Mothers are not only a gentle nurse, but they are courageous to advocate for their children through their sacrificial love. Love that is sacrificial involves a cost. Love is painstaking. Yet, God’s love restores such a deep injury, and the restoration process demands forgiveness. And, forgiveness seeks reconciliation.

The vertical line of love for God and the horizontal line of love for others are the Christian foundation, which has been exemplified by the New Adam, Christ our Lord on the cross.

Trusting the Lord does not mean that our life is a smooth pathway, but He gives us strength to pass through it.
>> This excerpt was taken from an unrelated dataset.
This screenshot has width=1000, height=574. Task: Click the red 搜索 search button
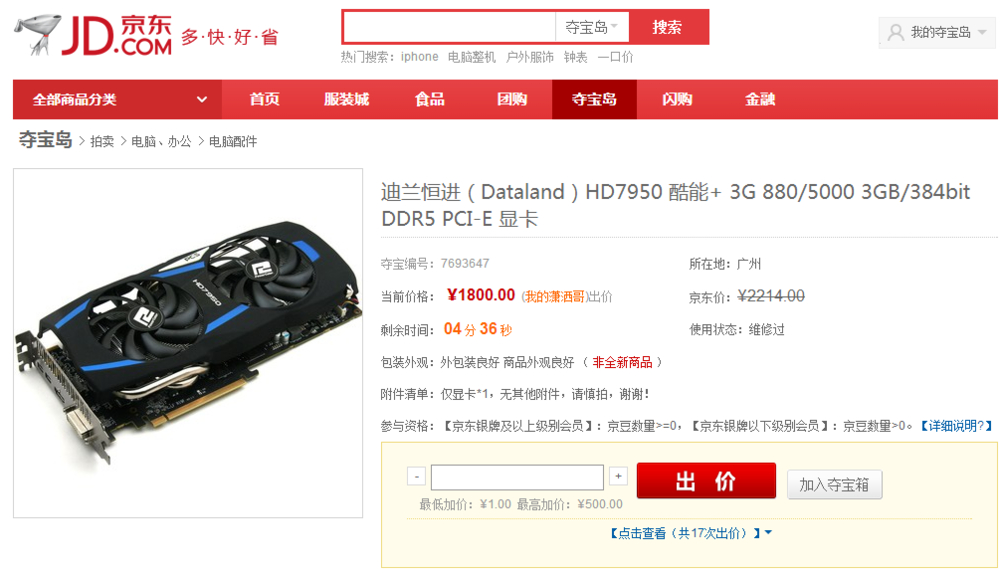point(668,27)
It is not easy to love the world as our human world is broken and corrupt, filled with war. But, the Scripture says that “when the ways of people please the Lord, He causes even their enemies to be at peace with them” (Proverbs 16:7).

Moses was a transitional man who delivered the Ten Commandments to the Israelites, but Jesus is the living God who walks with us, who leads us from here to eternity.
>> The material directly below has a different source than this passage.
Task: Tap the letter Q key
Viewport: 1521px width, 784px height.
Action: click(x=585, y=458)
Faith is not an intellectual pondering, but faith is an act of loving.

Nothing can separate us from the love of God that is in Christ Jesus, our Lord (Romans 8:39).
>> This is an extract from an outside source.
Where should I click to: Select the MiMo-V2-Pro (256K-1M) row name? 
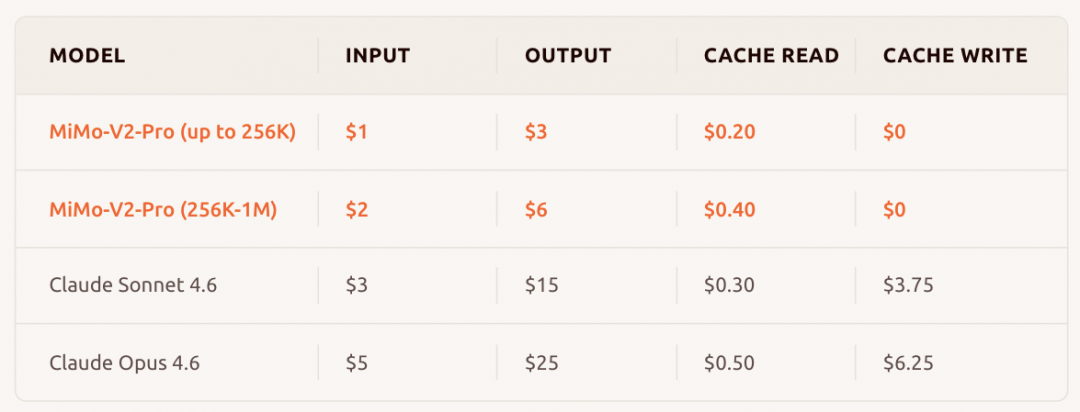click(x=163, y=210)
I started this sermon with an experiment in a seminary setting. It is understandable how we get caught up easily in our time-pressured lives, yet we should strive to love at all times as Jesus tells us in today’s Gospel. After all, “love covers over a multitude of sins” (1 Peter 4:8).

Lord, may your splendour of love be incarnate in us! Amen!

Sermon was preached by Diane Lee at St. Matthew’s Riverdale on the twenty-first Sunday after Pentecost, October 29th, 2017.